> [To do]: The required output is the lines below from the line containing "[document] (1063, 2506)" to the line containing "[button] (39, 368)", inclusive, retyped exactly. No other lines belong in it.

· · · · · · ·

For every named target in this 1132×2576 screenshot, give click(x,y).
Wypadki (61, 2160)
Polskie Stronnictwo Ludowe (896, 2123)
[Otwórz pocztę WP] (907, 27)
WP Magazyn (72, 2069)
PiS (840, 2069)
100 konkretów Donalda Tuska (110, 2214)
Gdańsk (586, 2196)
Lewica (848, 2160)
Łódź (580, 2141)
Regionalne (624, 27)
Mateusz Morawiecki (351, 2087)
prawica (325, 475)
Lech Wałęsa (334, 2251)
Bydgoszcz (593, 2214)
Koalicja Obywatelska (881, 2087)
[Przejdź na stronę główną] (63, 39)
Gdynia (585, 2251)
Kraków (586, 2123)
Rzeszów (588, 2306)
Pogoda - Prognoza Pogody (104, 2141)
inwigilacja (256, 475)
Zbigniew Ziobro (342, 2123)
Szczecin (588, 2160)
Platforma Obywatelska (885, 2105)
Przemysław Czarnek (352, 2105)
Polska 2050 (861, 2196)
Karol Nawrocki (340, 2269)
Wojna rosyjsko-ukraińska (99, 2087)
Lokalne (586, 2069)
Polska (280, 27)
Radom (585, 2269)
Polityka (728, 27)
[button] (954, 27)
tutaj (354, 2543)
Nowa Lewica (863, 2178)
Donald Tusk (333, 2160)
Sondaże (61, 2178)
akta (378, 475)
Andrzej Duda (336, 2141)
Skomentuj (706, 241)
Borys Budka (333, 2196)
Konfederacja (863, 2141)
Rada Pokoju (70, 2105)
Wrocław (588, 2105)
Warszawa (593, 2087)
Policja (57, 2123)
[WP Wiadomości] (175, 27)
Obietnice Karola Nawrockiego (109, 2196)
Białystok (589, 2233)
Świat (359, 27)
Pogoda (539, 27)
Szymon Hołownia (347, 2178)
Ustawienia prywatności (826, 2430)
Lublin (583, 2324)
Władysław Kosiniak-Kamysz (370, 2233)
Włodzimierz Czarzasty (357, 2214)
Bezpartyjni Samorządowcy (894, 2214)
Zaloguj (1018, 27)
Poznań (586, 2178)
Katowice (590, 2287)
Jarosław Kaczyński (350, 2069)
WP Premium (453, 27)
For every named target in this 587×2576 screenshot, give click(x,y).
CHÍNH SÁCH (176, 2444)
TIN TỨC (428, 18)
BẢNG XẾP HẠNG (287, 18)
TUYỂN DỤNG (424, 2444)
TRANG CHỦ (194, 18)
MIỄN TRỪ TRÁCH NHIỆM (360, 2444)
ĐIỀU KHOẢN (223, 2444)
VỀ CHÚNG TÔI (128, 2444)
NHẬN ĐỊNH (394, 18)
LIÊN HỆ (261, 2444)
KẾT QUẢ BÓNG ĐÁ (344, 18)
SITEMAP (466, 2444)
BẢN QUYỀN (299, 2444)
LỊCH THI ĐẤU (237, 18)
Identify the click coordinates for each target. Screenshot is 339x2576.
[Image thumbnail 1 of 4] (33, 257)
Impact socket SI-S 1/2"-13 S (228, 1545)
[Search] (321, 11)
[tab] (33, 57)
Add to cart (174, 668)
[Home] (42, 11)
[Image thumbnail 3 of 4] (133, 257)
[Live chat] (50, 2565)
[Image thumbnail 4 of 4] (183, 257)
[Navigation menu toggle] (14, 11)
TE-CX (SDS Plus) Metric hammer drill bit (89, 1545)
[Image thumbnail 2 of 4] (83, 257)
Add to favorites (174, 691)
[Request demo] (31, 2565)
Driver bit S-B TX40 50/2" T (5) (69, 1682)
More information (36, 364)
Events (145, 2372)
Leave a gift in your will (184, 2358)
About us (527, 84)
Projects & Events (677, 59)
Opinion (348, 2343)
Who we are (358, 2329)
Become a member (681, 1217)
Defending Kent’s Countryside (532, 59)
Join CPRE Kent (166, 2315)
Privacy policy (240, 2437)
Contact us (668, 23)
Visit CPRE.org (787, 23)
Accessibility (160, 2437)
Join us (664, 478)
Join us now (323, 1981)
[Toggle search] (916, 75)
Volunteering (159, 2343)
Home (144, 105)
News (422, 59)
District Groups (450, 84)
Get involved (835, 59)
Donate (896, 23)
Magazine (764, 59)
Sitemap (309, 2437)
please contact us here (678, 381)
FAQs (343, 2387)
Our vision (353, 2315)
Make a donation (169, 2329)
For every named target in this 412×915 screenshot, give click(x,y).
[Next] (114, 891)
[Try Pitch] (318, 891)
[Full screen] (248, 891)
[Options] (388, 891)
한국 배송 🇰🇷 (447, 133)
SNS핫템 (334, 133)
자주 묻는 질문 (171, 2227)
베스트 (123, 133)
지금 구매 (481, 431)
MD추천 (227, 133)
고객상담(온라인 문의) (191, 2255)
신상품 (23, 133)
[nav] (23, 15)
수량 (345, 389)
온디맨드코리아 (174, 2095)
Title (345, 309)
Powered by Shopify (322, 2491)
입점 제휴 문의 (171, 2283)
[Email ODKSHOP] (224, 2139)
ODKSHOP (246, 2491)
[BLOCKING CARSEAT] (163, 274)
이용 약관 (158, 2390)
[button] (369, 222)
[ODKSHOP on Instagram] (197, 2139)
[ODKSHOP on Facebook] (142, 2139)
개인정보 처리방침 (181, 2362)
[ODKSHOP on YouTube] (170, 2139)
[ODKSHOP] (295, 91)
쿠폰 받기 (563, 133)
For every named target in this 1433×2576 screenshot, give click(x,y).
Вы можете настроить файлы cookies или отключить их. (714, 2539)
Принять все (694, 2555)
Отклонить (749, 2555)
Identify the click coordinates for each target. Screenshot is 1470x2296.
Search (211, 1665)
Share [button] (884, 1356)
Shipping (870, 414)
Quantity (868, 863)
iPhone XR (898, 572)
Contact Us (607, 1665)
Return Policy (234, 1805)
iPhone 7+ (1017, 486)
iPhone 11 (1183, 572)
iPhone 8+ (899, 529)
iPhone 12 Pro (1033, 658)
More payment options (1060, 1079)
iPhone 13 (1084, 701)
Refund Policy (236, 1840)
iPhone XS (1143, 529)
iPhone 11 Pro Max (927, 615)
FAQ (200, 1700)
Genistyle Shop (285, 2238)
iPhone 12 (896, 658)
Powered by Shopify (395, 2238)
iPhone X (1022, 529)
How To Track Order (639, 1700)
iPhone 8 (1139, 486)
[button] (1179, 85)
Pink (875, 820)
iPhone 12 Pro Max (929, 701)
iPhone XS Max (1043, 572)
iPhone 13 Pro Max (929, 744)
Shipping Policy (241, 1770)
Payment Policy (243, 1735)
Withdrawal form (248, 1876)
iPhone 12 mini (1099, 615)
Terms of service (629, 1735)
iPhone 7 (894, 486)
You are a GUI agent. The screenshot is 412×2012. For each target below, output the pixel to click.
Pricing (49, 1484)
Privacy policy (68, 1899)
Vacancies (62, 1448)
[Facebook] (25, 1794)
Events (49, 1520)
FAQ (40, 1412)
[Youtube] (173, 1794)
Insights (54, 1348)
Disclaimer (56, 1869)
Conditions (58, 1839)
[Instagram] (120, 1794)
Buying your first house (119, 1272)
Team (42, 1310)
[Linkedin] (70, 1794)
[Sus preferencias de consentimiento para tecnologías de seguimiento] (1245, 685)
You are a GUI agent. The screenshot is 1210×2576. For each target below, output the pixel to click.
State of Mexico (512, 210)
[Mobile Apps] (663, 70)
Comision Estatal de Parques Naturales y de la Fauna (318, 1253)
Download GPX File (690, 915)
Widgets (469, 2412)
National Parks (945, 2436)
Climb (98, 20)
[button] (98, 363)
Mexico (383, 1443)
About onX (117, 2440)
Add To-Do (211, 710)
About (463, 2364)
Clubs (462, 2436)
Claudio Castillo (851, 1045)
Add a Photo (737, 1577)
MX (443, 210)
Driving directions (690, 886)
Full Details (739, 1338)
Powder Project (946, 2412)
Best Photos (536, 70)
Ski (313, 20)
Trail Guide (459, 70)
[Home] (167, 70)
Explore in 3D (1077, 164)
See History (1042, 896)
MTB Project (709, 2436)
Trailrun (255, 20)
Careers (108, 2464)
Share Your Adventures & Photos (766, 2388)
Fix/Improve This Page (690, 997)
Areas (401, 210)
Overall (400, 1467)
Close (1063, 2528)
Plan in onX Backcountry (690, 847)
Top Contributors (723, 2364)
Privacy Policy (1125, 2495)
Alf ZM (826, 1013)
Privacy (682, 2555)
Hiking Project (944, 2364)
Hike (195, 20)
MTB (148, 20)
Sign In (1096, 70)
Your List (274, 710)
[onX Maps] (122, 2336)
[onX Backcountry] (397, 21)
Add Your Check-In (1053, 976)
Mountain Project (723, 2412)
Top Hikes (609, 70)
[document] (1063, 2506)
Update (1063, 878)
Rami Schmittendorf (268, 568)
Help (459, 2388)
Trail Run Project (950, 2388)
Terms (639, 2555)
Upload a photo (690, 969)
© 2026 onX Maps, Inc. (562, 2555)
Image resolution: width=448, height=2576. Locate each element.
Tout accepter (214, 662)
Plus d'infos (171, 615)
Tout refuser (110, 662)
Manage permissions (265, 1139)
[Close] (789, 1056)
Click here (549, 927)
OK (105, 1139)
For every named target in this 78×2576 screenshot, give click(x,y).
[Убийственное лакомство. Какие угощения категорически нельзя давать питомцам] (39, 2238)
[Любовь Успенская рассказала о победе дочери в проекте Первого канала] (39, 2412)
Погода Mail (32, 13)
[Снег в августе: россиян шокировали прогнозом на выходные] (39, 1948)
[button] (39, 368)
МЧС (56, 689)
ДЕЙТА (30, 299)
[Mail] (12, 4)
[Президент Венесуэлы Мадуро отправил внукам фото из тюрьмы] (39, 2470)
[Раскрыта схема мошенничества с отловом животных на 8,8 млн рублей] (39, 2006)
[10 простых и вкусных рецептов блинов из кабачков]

· · · · · · ·

> [Answer area]:
[document] (1063, 2506)
Update (1063, 878)
Rami Schmittendorf (268, 568)
Help (459, 2388)
Trail Run Project (950, 2388)
Terms (639, 2555)
Upload a photo (690, 969)
© 2026 onX Maps, Inc. (562, 2555)
Image resolution: width=448, height=2576. Locate each element.
Tout accepter (214, 662)
Plus d'infos (171, 615)
Tout refuser (110, 662)
Manage permissions (265, 1139)
[Close] (789, 1056)
Click here (549, 927)
OK (105, 1139)
For every named target in this 78×2576 screenshot, give click(x,y).
[Убийственное лакомство. Какие угощения категорически нельзя давать питомцам] (39, 2238)
[Любовь Успенская рассказала о победе дочери в проекте Первого канала] (39, 2412)
Погода Mail (32, 13)
[Снег в августе: россиян шокировали прогнозом на выходные] (39, 1948)
[button] (39, 368)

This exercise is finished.